++++ EXCERPTED RECORDS ++++
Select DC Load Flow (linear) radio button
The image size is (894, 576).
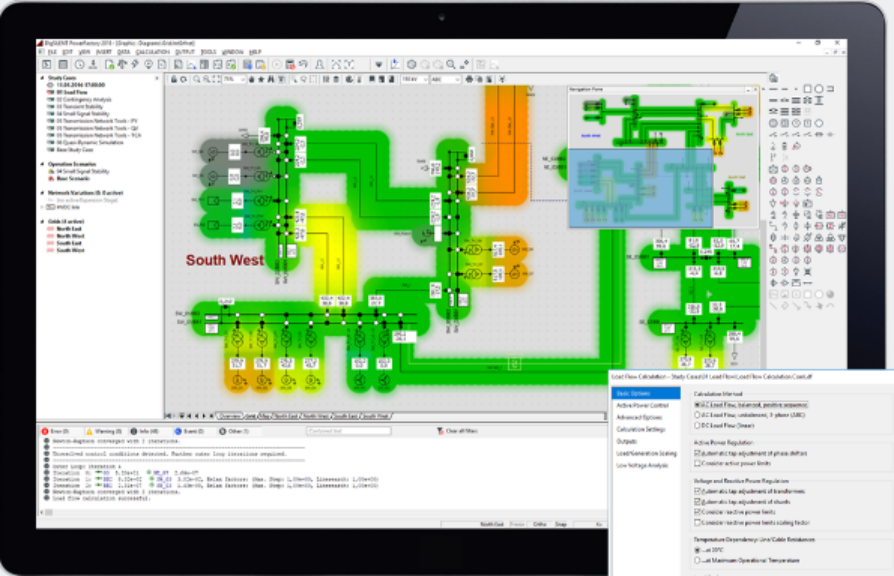click(x=697, y=425)

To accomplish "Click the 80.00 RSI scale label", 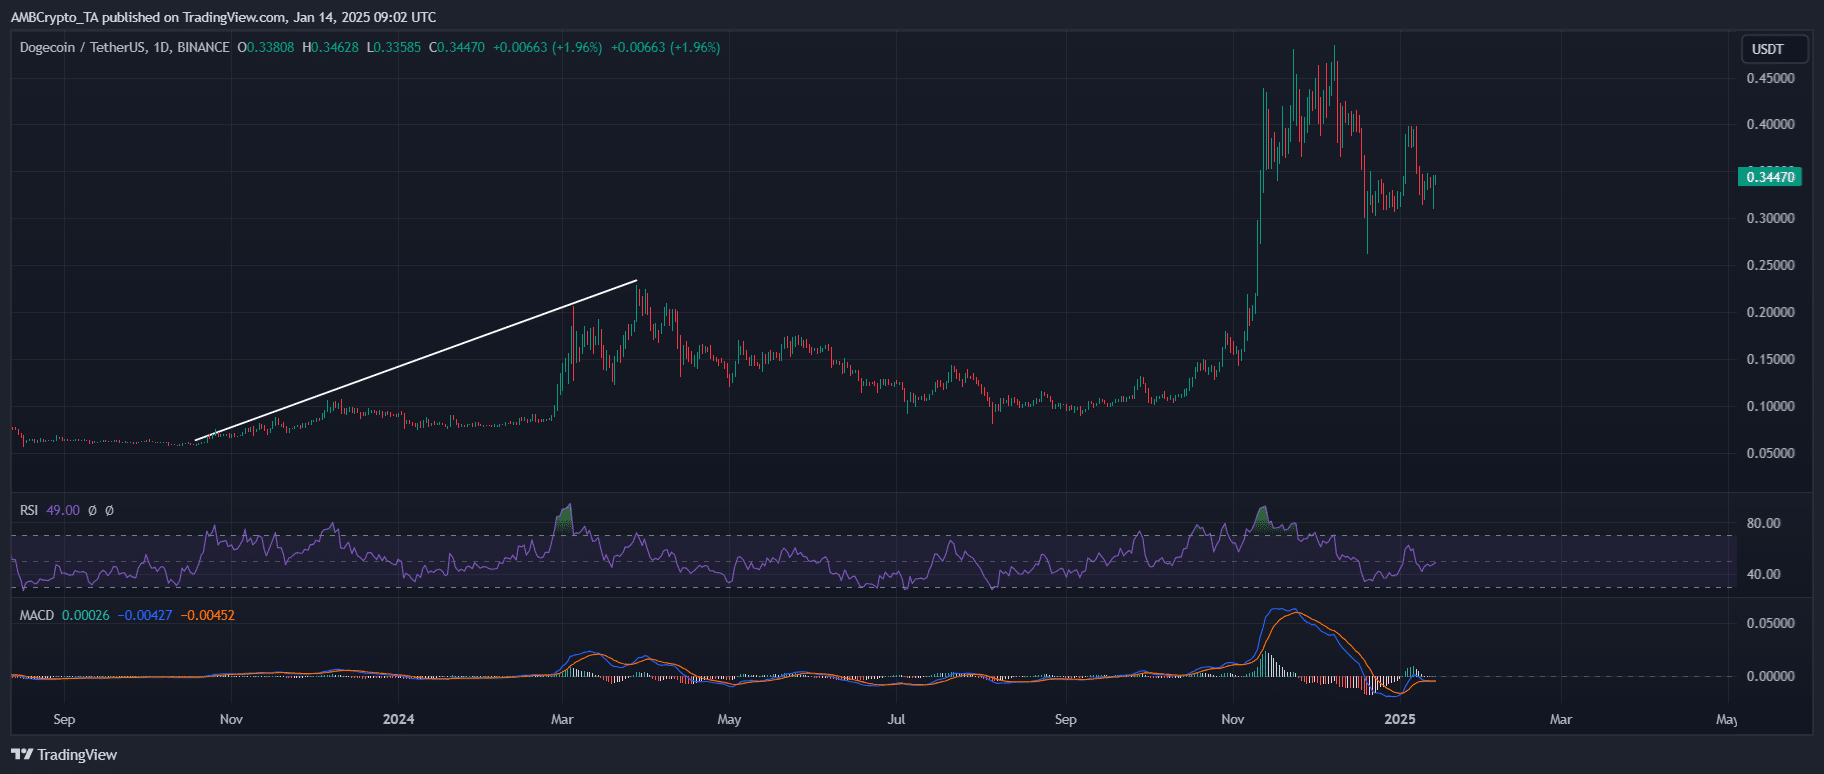I will tap(1763, 523).
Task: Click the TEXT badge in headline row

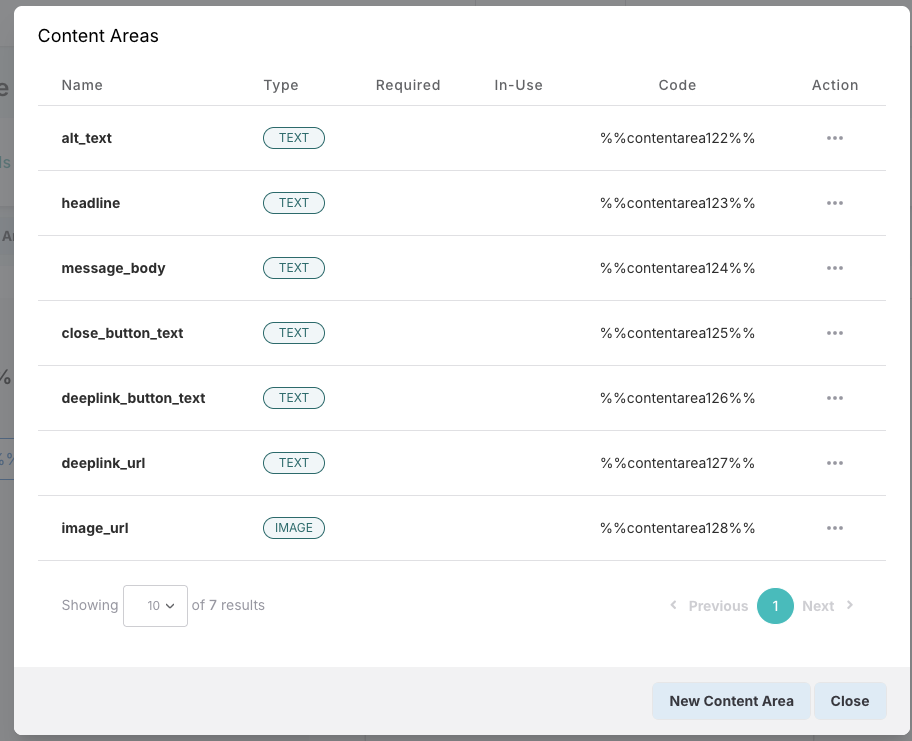Action: (294, 203)
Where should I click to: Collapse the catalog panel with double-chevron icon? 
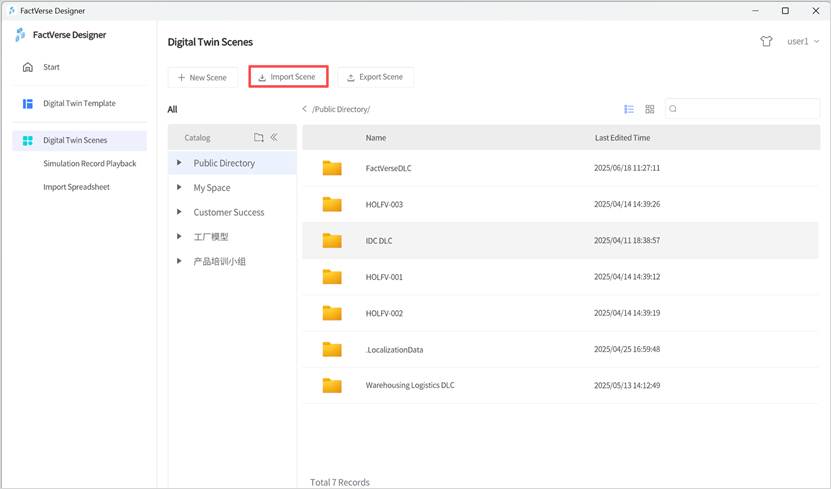274,138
++++
Above are the records; set down exactly the lines from the line containing "Task: Click the TEXT badge in headline row" through their last line, leaving every picture out.

TASK ANSWER:
Task: Click the TEXT badge in headline row

Action: (294, 203)
Where should I click to: Collapse the catalog panel with double-chevron icon? 
274,138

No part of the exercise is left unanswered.